Fluoride Action Network

Watsonville council fired up on fluoride

Source: Register-Pajaronian | August 24th, 2005 | BY AMANDA SCHOENBERG

The Watsonville City Council fanned the flames of debate on water fluoridation Tuesday when it agreed to support a call from Environmental Protection Agency unions requesting investigations into possible links between fluoride and bone cancer.

Despite fierce debate, the council passed the motion suggested by Judy Doering-Nielsen, but removed part of the original resolution, which called for supporting the EPA employees’ call for a moratorium on water fluoridation.

The group of 11 EPA unions renewed its call for a fluoride moratorium on Aug. 5 after a doctoral study by Dr. Elise Bassin of Harvard College’s School of Dental Medicine, apparently hidden since 2001, showed that pre-adolescent boys who drink fluoridated water face a seven-fold increased risk of bone cancer.

According to a Washington Post article, Chester Douglass, who supervised research done by Bassin and is funded by the National Institute of Environmental Health Sciences, said in 2004 there was no link between fluoride and bone cancer.

Douglass also edits the Colgate Company’s Oral Health Report, the Washington Post reported. He is currently under investigation by the Harvard School of Dental Medicine and the NIEHS, the Post reported.

“All of a sudden you’ve got the heart and soul of the EPA saying there’s something wrong with this water fluoridation concept,” local watchdog Nick Bulaich said Tuesday. “That’s big.”

“You should be questioning why a study was covered up that showed fluoridation causing an increase in bone cancer,” he wrote in a letter to the council.

Some council members strayed from the EPA letter to address issues including pesticides and fluoridation in general.

Council member Oscar Rios condemned rising cancer rates, which he said were mostly due to pesticides in the area.

“We’re not talking about methyl bromide; we’re talking about fluoridation,” Doering-Nielsen said in response, adding that she would support investigating pesticides or other substances that might cause cancer at a later date.

Council member Manuel Bersámin said the study under discussion did not provide sufficient data to validate cancer links.

Doering-Nielsen said fluoride has been proven to prevent cavities only when it is applied topically, but said copious research suggests harmful effects.

Council member Antonio Rivas first criticized the study’s validity, saying it was conducted on rats, not children. He was later corrected.

“Without a moratorium, how many kids are going to suffer while they are doing additional research?” asked council member Dale Skillicorn, who voted against removing support for the moratorium on water fluoridation.

Debate over fluoridation in Watsonville surfaced in April 2002, when city officials agreed to an offer from the California Dental Association to fund construction of a fluoridation system and part of the first year’s operations.

A group of residents formed Citizens for Safe Drinking Water to oppose fluoridation, and 51 percent of voters in 2002 passed Measure S, which made adding substances to drinking water illegal unless specifically approved.

Dentists and state and federal health agencies say fluoride in drinking water has prevented tooth decay for decades. Local groups and individuals, including Santa Cruz County Head Start, Assemblymember Simón Salinas and the Santa Cruz County Medical Foundation, fought against Measure S and in favor of water fluoridation.

After Measure S passed, the city rejected a revised offer from the CDA that dropped the fluoridation requirement from 10 years to one year.

Watsonville pursued the case in Santa Cruz Superior Court, which ruled that state law trumped the local measure and the CDA offer provided enough funding to proceed with fluoridation.

Watsonville then appealed in the Sixth Appellate Court in San Jose. Both sides have submitted written arguments and await a date for oral arguments, City Attorney Alan Smith said.

Smith said the date would likely come before the end of the year.

### DATASET EXCERPTS
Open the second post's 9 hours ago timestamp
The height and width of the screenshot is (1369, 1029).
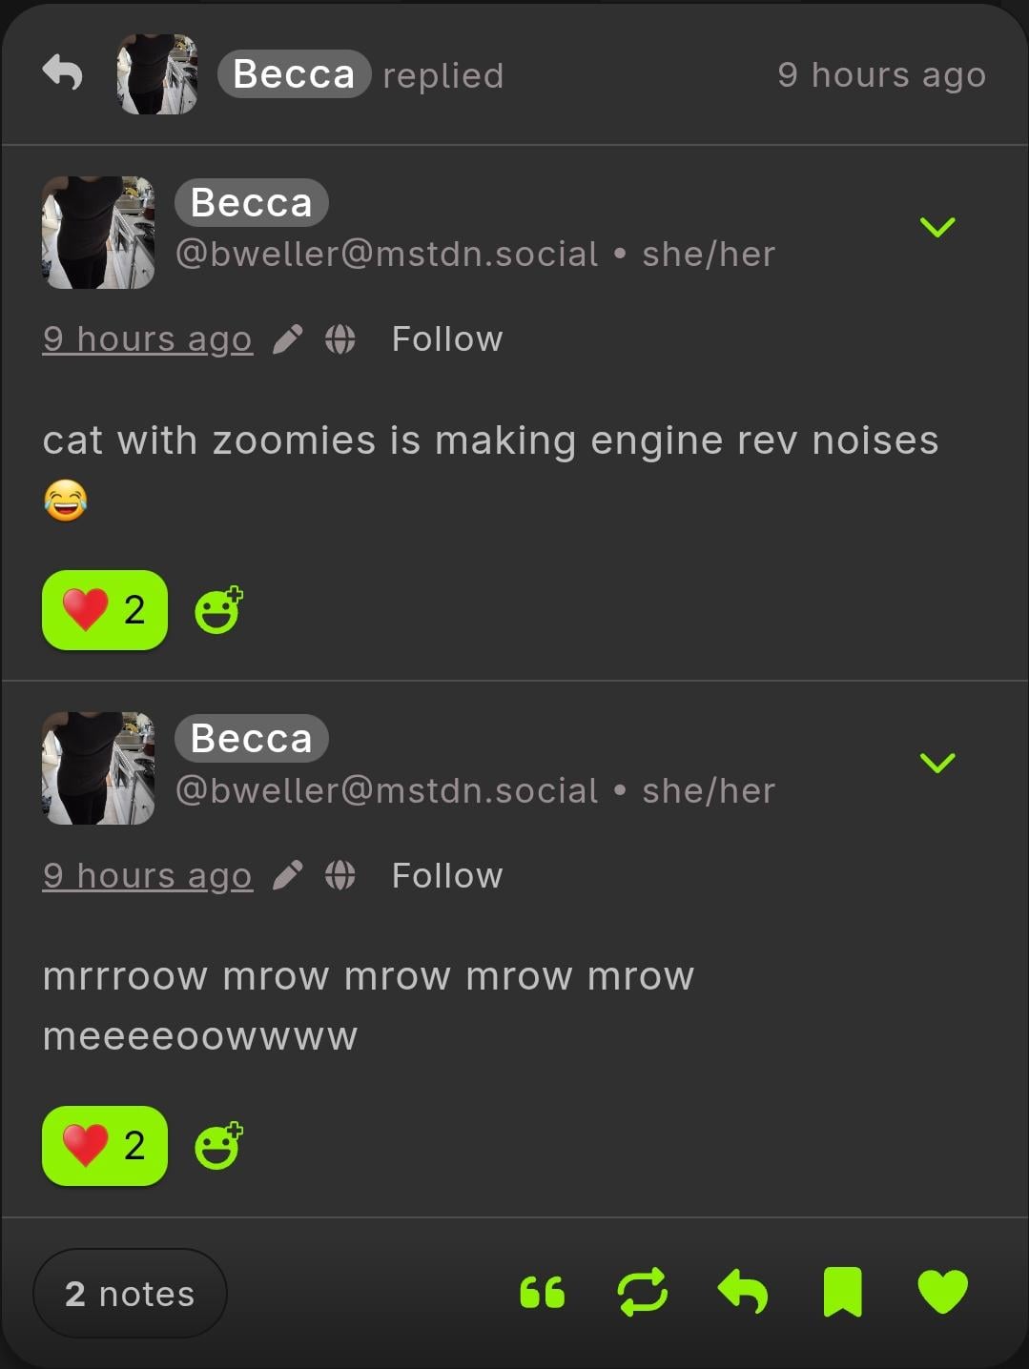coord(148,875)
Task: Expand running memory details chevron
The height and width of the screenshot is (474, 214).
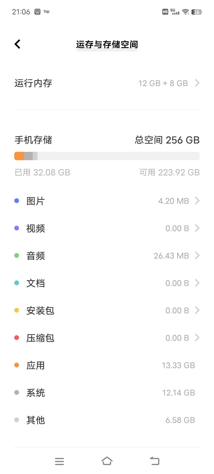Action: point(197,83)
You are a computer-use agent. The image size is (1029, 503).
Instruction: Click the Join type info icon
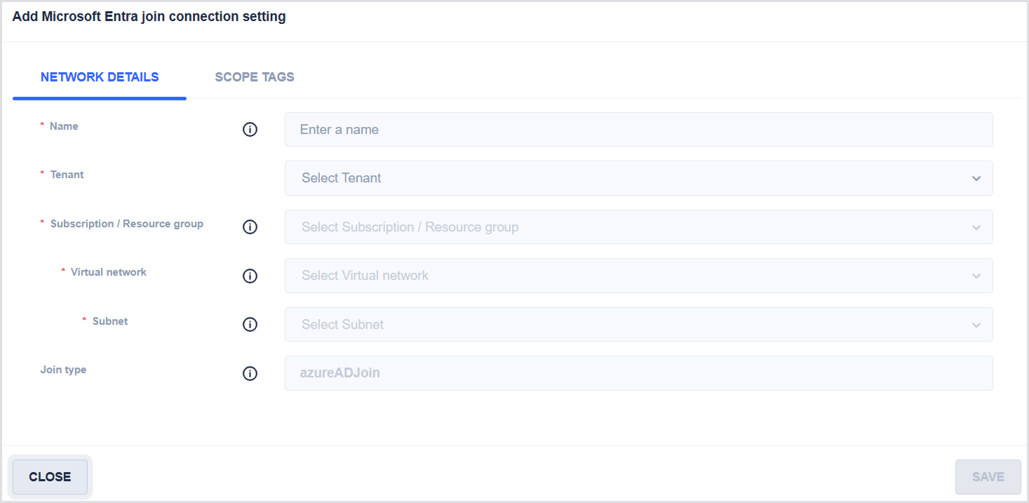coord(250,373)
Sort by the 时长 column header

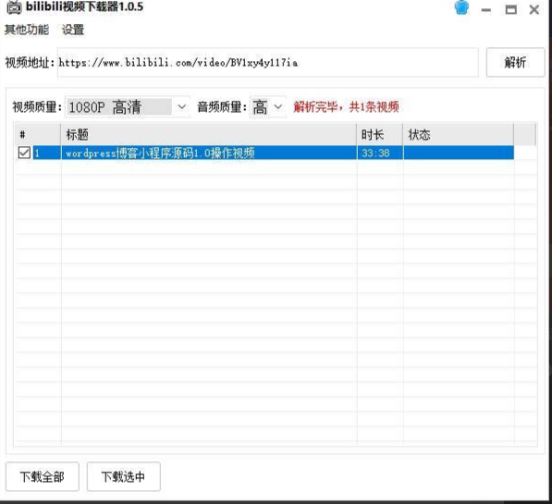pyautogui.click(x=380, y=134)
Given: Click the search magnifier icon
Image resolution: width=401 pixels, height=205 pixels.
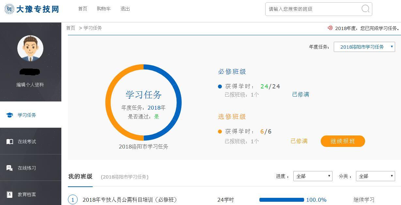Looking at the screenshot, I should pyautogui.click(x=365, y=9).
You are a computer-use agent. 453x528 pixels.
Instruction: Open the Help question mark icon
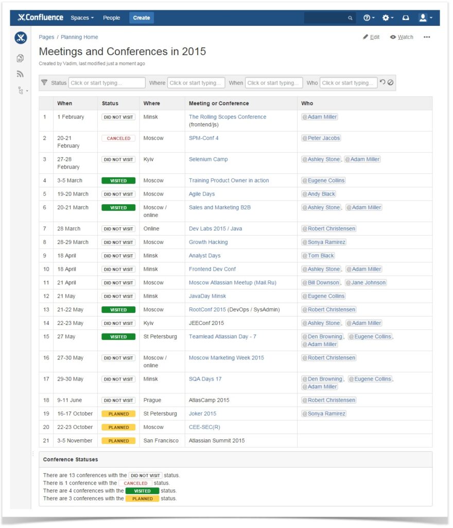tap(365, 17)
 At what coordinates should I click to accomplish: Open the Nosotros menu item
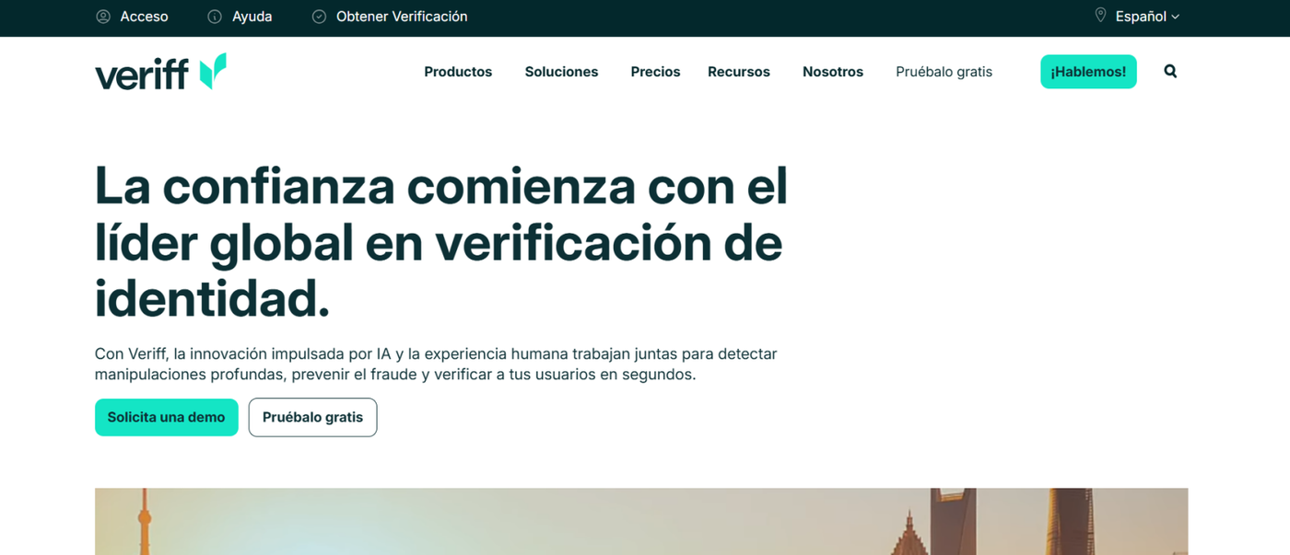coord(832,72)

==

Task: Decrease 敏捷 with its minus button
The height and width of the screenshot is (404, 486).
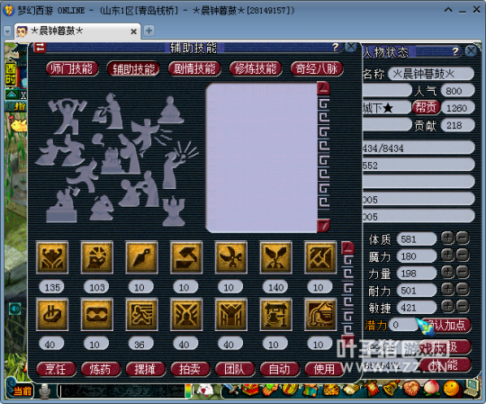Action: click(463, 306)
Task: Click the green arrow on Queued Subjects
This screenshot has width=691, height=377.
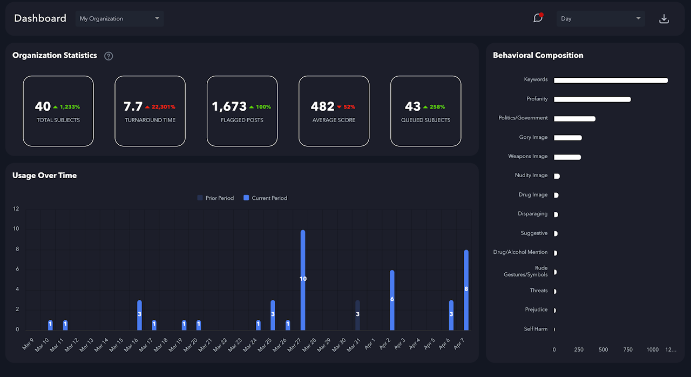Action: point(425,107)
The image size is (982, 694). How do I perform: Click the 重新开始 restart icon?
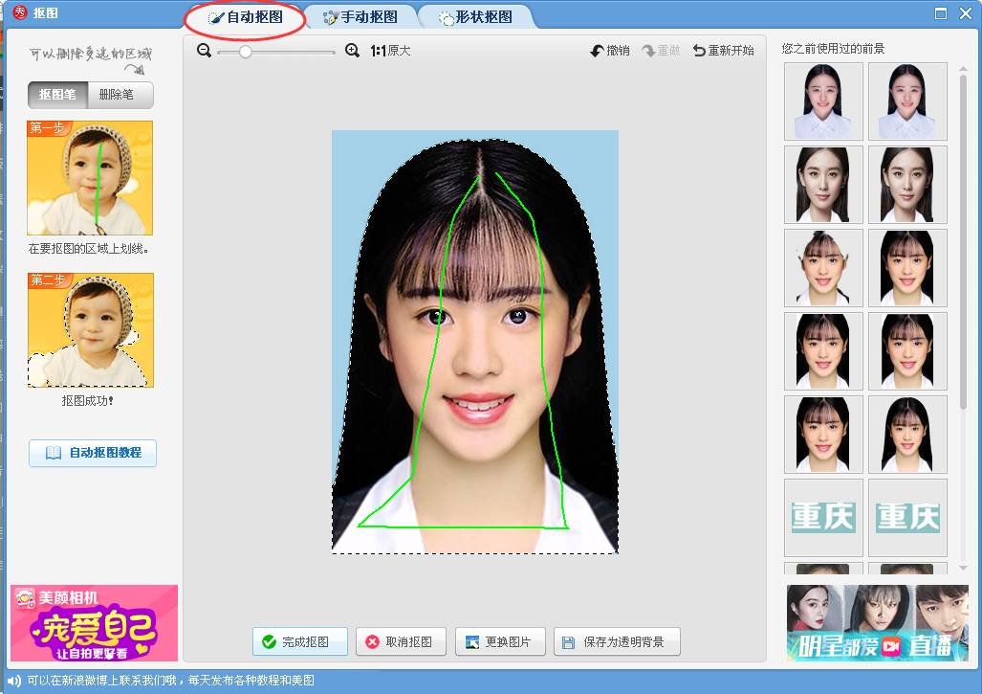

* * *

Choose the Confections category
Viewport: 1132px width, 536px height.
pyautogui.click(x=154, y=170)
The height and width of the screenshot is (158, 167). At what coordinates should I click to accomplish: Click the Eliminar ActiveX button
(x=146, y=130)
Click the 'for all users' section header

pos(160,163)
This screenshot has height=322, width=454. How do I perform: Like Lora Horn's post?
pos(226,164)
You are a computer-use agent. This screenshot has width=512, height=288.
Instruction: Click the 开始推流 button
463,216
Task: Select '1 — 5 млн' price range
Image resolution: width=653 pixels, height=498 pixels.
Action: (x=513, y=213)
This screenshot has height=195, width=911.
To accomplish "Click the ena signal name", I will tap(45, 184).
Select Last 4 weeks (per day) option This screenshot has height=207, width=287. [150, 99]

### WHAT YOU NEED TO DO
**1.** Translate this sentence from the Watsonville fluoride article into Spanish: "Smith said the date would likely come before the end of the year."
**2.** Please extract the stretch of the Watsonville fluoride article from "Watsonville council fired" through "of bone cancer.".
**3.** According to the Watsonville fluoride article, what percentage of voters passed Measure S in 2002?
The records have no connection to the Watsonville fluoride article.

### ANSWERS TO EACH TASK
**1.** Smith dijo que la fecha probablemente llegaría antes de fin de año.

**2.**
Watsonville council fired up on fluoride

Source: Register-Pajaronian | August 24th, 2005 | BY AMANDA SCHOENBERG

The Watsonville City Council fanned the flames of debate on water fluoridation Tuesday when it agreed to support a call from Environmental Protection Agency unions requesting investigations into possible links between fluoride and bone cancer.

Despite fierce debate, the council passed the motion suggested by Judy Doering-Nielsen, but removed part of the original resolution, which called for supporting the EPA employees’ call for a moratorium on water fluoridation.

The group of 11 EPA unions renewed its call for a fluoride moratorium on Aug. 5 after a doctoral study by Dr. Elise Bassin of Harvard College’s School of Dental Medicine, apparently hidden since 2001, showed that pre-adolescent boys who drink fluoridated water face a seven-fold increased risk of bone cancer.

**3.** 51 percent